Ainsi, douze accords bilatéraux ont été signés dans des domaines tels que l’énergie nucléaire civile, l’intelligence artificielle, la recherche scientifique, l’innovation, la transition écologique et la coopération culturelle et académique.Le président français a souligné la portée de ces accords et insisté sur l’importance d’augmenter les investissements chinois en France et en Europe, tout en invitant les entreprises chinoises à contribuer avec leurs technologies dans des secteurs stratégiques comme les batteries, les véhicules électriques ou l’énergie solaire.

Xi Jinping, a, quant à lui, qualifié la France de partenaire économique et commercial clé, en appelant à un respect mutuel des intérêts essentiels de chaque pays. La coopération dans le domaine nucléaire, ainsi que dans d’autres secteurs d’envergure mondiale, témoigne de l’évolution des relations économiques et commerciales entre Pékin et Paris. Si ce voyage a permis de maintenir un contact politique de haut niveau, de conclure plusieurs accords sectoriels et de réaffirmer des priorités communes dans les différents domaines abordés, les discussions économiques sur le rééquilibrage commercial et l’accès au marché n'ont donné aucun résultat concret lors de la visite.

 

Un “ultimatum” formulé à Paris, scruté à Pékin

Étonnamment, c'est à son retour à Paris, dans les colonnes de Les Échos, qu'Emmanuel Macron a haussé le ton, prévenant que l’Union européenne pourrait être contrainte d’adopter des “mesures fortes” si Pékin ne réduisait pas ses excédents commerciaux.

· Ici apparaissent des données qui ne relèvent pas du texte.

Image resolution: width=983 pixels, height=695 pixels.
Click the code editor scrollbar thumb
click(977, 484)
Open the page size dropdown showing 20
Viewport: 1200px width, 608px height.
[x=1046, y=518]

Parmi ces mesures, Macron cite explicitement l’imposition de tarifs douaniers sur les produits chinois, en s’inspirant de la stratégie protectionniste des États-Unis, ainsi qu’une possible “dé-coopération” sur certains dossiers sensibles.

À Pékin, cette nouvelle mise en garde publique a été interprétée comme un changement de registre calculé, destiné à exercer une pression collective après des avertissements privés. Les autorités chinoises ont réagi avec prudence, réaffirmant leur volonté d’importer davantage de produits français tout en appelant à éviter tout réflexe de découplage. Dans les cercles d’analyse, la menace européenne est perçue comme un signal que Bruxelles pourrait désormais recourir à des outils offensifs si aucun geste concret n’est fait. Un message que Pékin prend au sérieux, même s’il n’en laisse rien paraître, conscient qu’une Europe unie sur le plan commercial pourrait rebattre les cartes d’une relation devenue plus exigeante — et plus transparente dans ses rapports de force.